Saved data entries

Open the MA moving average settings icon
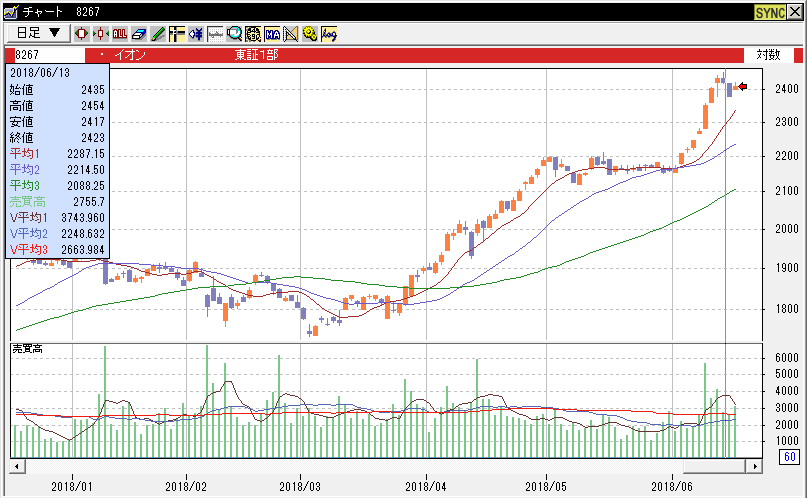This screenshot has width=807, height=498. click(272, 33)
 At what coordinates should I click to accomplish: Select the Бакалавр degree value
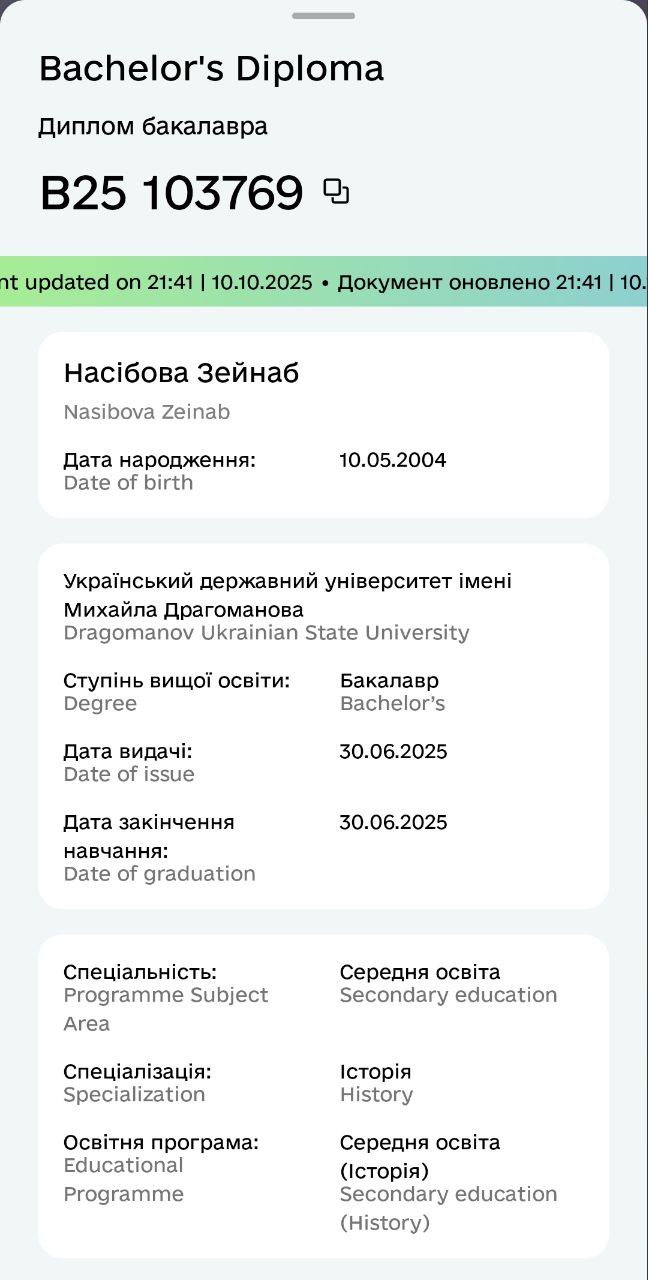click(x=389, y=681)
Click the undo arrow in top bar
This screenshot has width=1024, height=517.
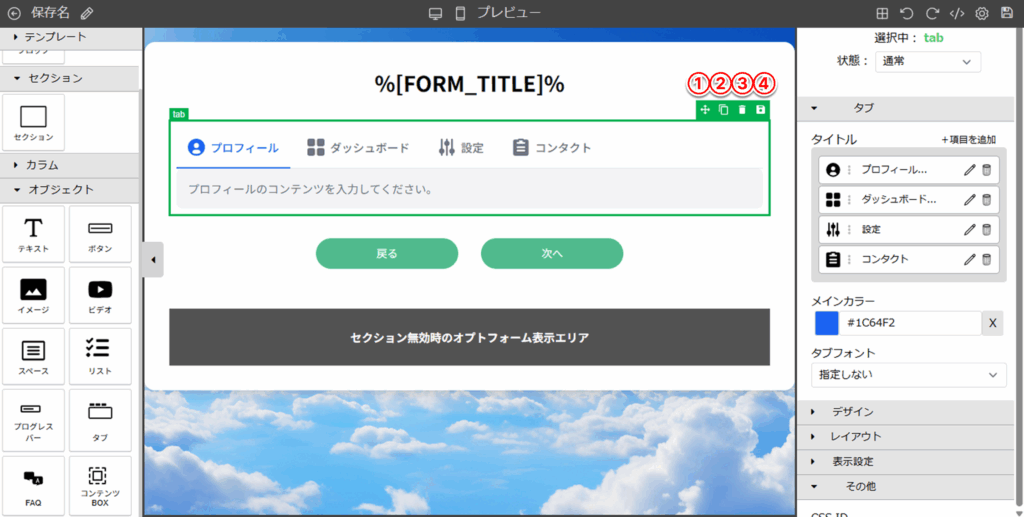click(907, 14)
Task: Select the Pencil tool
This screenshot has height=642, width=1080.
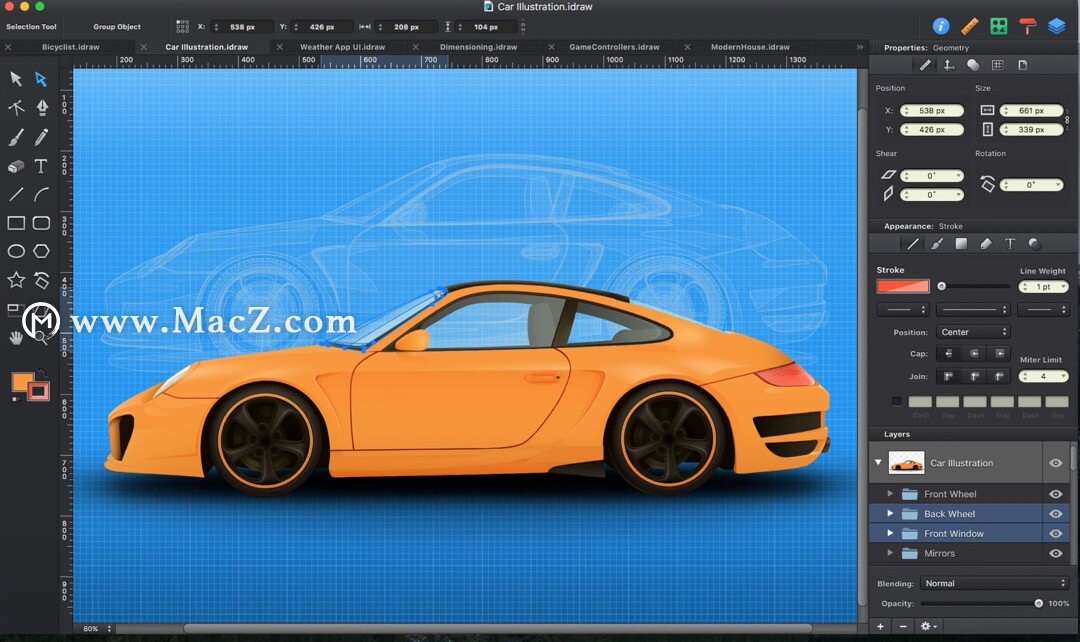Action: click(41, 137)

▶ [Exercise instructions]: An acceptable answer holds exactly the lines from the one with "Click the undo arrow in top bar" through the end of the entries above, both ends kept, and no pictures at all.

▶ [Exercise result]:
Click the undo arrow in top bar
This screenshot has width=1024, height=517.
click(907, 14)
Task: Select the Pencil tool
This screenshot has height=642, width=1080.
Action: click(41, 137)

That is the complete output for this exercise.